A cantankerous old drunkard drafted him and tried to force him to join what was left of his crumbling bayside empire. The upstart refused. He threatened to play baseball instead. The flamboyant king of the realm’s most storied sports franchise publicly wooed him. The young quarterback was threatening the very institution of professional football before he ever took a snap! Eventually, a peace was brokered, and the hotshot journeyed to the mountain kingdom, a place of great barrenness and sorrow.
At first, the quarterback was so shaky that he sometimes lined up behind the guard instead of the center. (“Wrong guy! Wrong guy!” his teammates shouted.) But he grew up quickly, suddenly.
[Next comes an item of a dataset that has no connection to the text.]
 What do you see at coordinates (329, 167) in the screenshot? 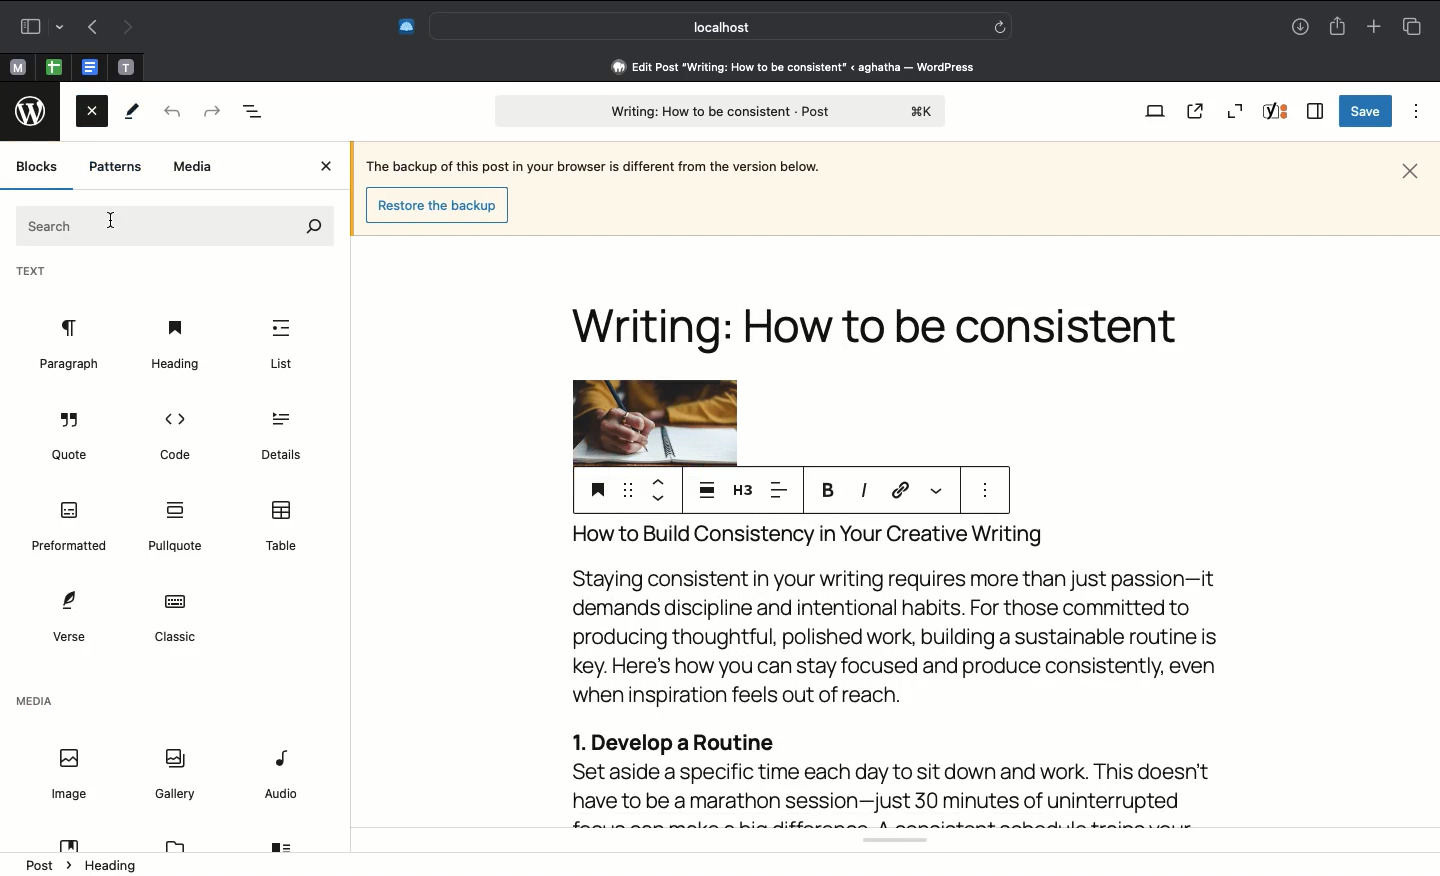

Tales circulated of the “Elway Cross,” the stigmata delivered by the young crusader, whose passes delivered such a blow to their receivers that the stitching on the football branded their chests.
His team reached the playoffs in his second season, the Big Game in the fourth. The youngster became a seasoned veteran. His college rivals became his pro rivals: the cocky Miami kid, now in Buffalo; the party boy from Pittsburgh, now in Miami. They dueled in the regular season and the playoffs. They were brash. A little arrogant. They smashed records. They reset expectations.
Oh, but the ultimate prize eluded our hero. His team was trounced by Giants in his first trip to the Big Game. A well-oiled machine from the Capital City embarrassed him in the second. The glittering Champion of His Era donned his golden armor and absolutely humiliated him in the third. The quarterback developed a reputation, one his detractors seized upon: he could not win the Big Game.
Of course he could not win the Big Game. Not by himself! He had no Hogs or Smurfs to do his bidding, no sorcerers of the west coast drawing up his battle plans. His defenses were strong, but he often appeared to be charging into the breach by himself. Still, the mountain kingdom, which had never tasted victory, always teetered on the brink of rebellion against their not-quite savior. Now it was being tantalized annually. Better to be jesters in silly striped socks than endure such a fate.